Hi, I would like to publish a snap that I am working on that needs read access to all areas of the system including multiple file systems at different mountpoints as well as Openvswitch data and write the results to whatever location the user chooses on the local filesystem. In order to do this I would like publish this snap as classic.
I’ve added the removable-media interface which will hopefully solve the problem of accessing remote filesystems (at least from /mnt or /media). I neglected to mention that the tools also needs to run commands like ‘ip netns list’, ‘ip link show’ and ps. The main blocker to not using classic still remains the need to read arbitrary data from openvswitch.
We spoke in person, but ‘access to files from anywhere’ isn’t quite specific enough. Can you describe why home and removeable-media are not sufficient (with some specific examples)?
As for the ip commands, the network-control interface should give you what you need.
Hi jdstrand, sure thing. When running on a system where the information I am after is not available in files under $HOME (e.g. when i am running against data captured by sosreport) I need to go get the live data from openvswitch. To do this I use the ovs client tools such as ovs-ofctl and ovs-vsctl which will query the ovs database for information.
I tried adding more interfaces and running in strict mode but cant get it to work:
root@snaptest:~# snap connections
Interface Plug Slot Notes
home ovs-stat:home :home -
network-control ovs-stat:network-control :network-control manual
openvswitch ovs-stat:openvswitch :openvswitch manual
removable-media ovs-stat:removable-media :removable-media manual
root@snaptest:~# ovs-stat| grep denied
Creating dataset…ERROR: unable to load bridge flows: ovs-ofctl: /var/run/openvswitch/br-data.mgmt: failed to open socket (Permission denied)
ovs-ofctl: /var/run/openvswitch/br-ex.mgmt: failed to open socket (Permission denied)
ovs-ofctl: /var/run/openvswitch/br-int.mgmt: failed to open socket (Permission denied)

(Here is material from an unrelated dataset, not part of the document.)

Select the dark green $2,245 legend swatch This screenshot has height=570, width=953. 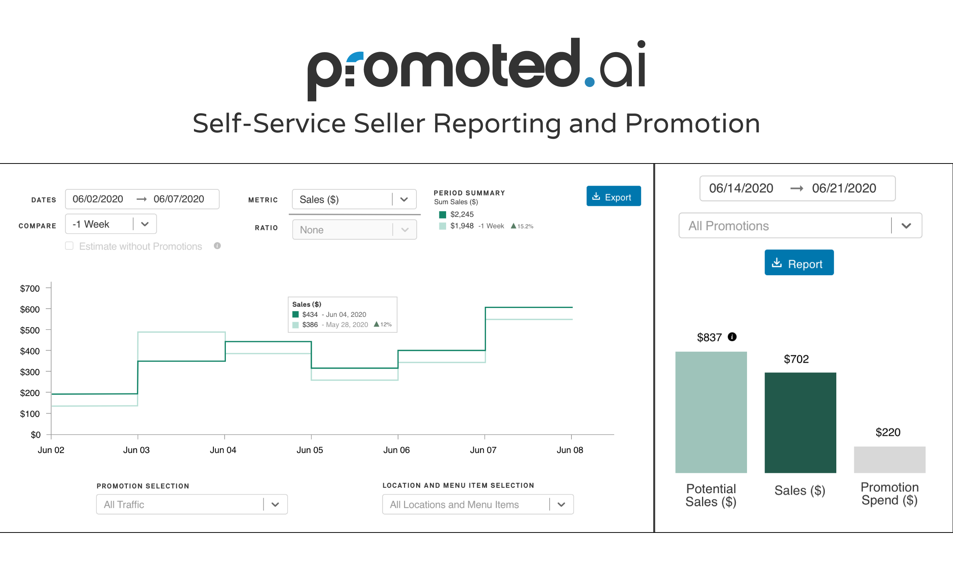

ovs-ofctl: /var/run/openvswitch/br-tun.mgmt: failed to open socket (Permission denied)
ERROR: unable to load bridge ports: ovs-ofctl: /var/run/openvswitch/br-data.mgmt: failed to open socket (Permission denied)
ovs-ofctl: /var/run/openvswitch/br-ex.mgmt: failed to open socket (Permission denied)

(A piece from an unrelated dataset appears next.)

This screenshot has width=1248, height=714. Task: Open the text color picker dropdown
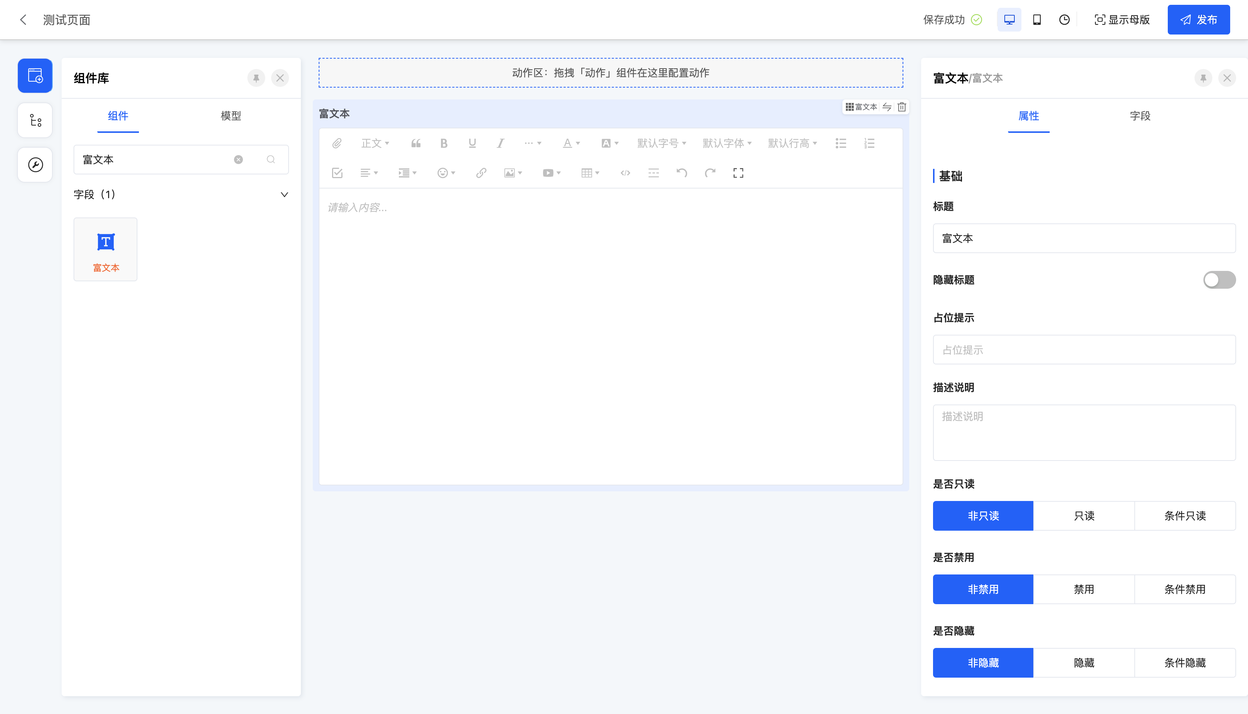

ovs-ofctl: /var/run/openvswitch/br-int.mgmt: failed to open socket (Permission denied)
ovs-ofctl: /var/run/openvswitch/br-tun.mgmt: failed to open socket (Permission denied)

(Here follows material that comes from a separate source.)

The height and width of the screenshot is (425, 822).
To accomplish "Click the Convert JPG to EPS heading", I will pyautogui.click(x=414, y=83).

This openvswitch interface allows access to /run/openvswitch/db.sock. It seems like there are additional sockets that should be allowed. Can you provide a link to relevant documentation and we can update the interface?
Hi jdstrand, I’m not using anything different to what the standard tools are using i.e. i am simply running commands like ovs-vsctl show and ovs-ofctl dump-flows so will therefore be using the default ovs socket. I would therefore expect the openvswitch interface to work for my use case but it does not appear to do so.
I’ve raised a pull request to get the necessary sockets added to the openvswitch interface - https://github.com/snapcore/snapd/pull/7532
All good, managed to get it all working and released to stable [1]. Thanks for the help.